China Faces Hard Choice Between Deleveraging and Economic Growth


A leading expert on China’s financial system says that the country’s banks are still under heavy stress, and that Beijing will soon need to make a hard choice between effective deleveraging of the economy and propping up GDP growth.

Christopher Balding, an associate professor of  business and economics at the HSBC Business School of Peking University Graduate School, points out that Chinese banks remain in a beleaguered condition according to official data.

In an opinion piece written for Bloomberg Balding highlights a rise in the official loan-to-deposit ratio  from 65.8% in June 2015 to 71.2% at the end of March, as well as lagging growth in new deposits relative to loans after a peak was tapped in 2015.

While new loans were equal to 100.1% of new deposits in 2017, across the first five months of 2018 they’ve risen to 104%.

In order to bolster the health of banks PBOC has increased its provision of funds to them by more than 300% since 2015,  rising to $1.5 trillion in total.

PBOC has also driven a shift towards credit of longer maturity, implemented a cut in the reserve ratio in April to help Chinese banks pay back medium-term lending facilities (MLF), and expanded the range of collateral accepted for MLF to include lower-grade debt.

These moves are contrary to the much-vaunted deleveraging campaign pursued by Beijing over the past two years, which seeks to reduce the mountain of debt accumulated since the Great Financial Crisis.

According to Balding China is pursuing conflicting goals by simultaneously pushing for deleveraging while striving to maintain economic growth, and that instead of reducing leverage regulators are actually shunting it into other channels. such as interbank certificates of deposits.

While a big part of the deleveraging campaign involves bringing shadow banking activities back onto balance sheets, this has heightened the need amongst Chinese banks for credit due to capacity constraints.

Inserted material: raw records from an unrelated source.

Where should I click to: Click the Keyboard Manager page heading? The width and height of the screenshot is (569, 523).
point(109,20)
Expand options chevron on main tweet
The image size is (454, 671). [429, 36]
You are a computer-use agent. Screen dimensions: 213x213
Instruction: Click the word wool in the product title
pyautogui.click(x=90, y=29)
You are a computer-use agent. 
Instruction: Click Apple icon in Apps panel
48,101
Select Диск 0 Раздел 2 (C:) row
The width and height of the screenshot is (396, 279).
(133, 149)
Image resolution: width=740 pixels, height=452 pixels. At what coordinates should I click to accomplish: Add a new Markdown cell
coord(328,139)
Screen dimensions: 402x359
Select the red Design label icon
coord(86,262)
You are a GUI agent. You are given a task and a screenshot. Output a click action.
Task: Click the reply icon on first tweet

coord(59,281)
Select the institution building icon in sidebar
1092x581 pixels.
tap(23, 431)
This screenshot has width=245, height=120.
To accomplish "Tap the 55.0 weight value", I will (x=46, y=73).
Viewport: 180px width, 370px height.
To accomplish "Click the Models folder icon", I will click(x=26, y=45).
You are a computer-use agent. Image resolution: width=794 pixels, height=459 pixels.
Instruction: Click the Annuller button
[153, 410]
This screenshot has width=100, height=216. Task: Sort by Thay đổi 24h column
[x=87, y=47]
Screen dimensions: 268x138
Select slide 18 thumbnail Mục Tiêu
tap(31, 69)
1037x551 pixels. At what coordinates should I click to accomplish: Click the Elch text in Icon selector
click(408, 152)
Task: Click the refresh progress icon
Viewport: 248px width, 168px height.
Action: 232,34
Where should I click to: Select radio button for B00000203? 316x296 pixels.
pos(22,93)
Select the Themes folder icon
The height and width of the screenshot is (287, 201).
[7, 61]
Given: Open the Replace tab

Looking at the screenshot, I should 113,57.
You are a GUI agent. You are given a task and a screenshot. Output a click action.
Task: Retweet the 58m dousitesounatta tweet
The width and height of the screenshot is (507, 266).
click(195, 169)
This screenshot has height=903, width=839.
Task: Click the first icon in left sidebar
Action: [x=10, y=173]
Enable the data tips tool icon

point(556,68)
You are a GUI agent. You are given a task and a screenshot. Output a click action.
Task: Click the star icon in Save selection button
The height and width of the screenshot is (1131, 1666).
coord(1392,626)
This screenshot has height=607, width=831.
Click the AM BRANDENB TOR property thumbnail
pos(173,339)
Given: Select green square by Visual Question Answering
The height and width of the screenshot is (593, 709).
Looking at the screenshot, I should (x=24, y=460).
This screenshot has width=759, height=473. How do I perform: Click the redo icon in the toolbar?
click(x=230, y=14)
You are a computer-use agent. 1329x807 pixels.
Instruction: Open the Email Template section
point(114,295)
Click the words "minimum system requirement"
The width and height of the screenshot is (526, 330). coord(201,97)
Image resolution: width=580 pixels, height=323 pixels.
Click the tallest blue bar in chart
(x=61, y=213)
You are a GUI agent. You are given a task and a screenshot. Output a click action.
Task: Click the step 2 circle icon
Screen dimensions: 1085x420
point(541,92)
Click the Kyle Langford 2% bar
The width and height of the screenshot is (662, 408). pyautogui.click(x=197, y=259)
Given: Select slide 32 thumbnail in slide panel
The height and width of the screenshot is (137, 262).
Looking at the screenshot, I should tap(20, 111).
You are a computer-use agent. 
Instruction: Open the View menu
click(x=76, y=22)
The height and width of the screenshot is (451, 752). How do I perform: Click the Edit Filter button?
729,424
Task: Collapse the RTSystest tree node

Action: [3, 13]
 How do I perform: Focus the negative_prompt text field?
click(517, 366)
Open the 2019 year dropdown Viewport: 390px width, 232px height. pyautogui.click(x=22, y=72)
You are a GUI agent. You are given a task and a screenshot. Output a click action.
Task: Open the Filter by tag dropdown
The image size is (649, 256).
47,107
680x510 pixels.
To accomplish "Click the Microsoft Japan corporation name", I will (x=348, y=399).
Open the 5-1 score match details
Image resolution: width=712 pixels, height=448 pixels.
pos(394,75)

PBOC is using injections of funds and maturity extensions to deal with the issue, but Balding say these measures are “only delaying things,” as well as “eroding banks’ ability to respond to potential shocks,” particularly given the huge amount of new capital still needed by banks.

“If it is ever going to break this cycle, China must use the time it buys by lengthening repayments to institute some actual credit restraint,” writes Balding.

“Ultimately, China must confront a stark question…it can’t deleverage and boost the economy at the same time.”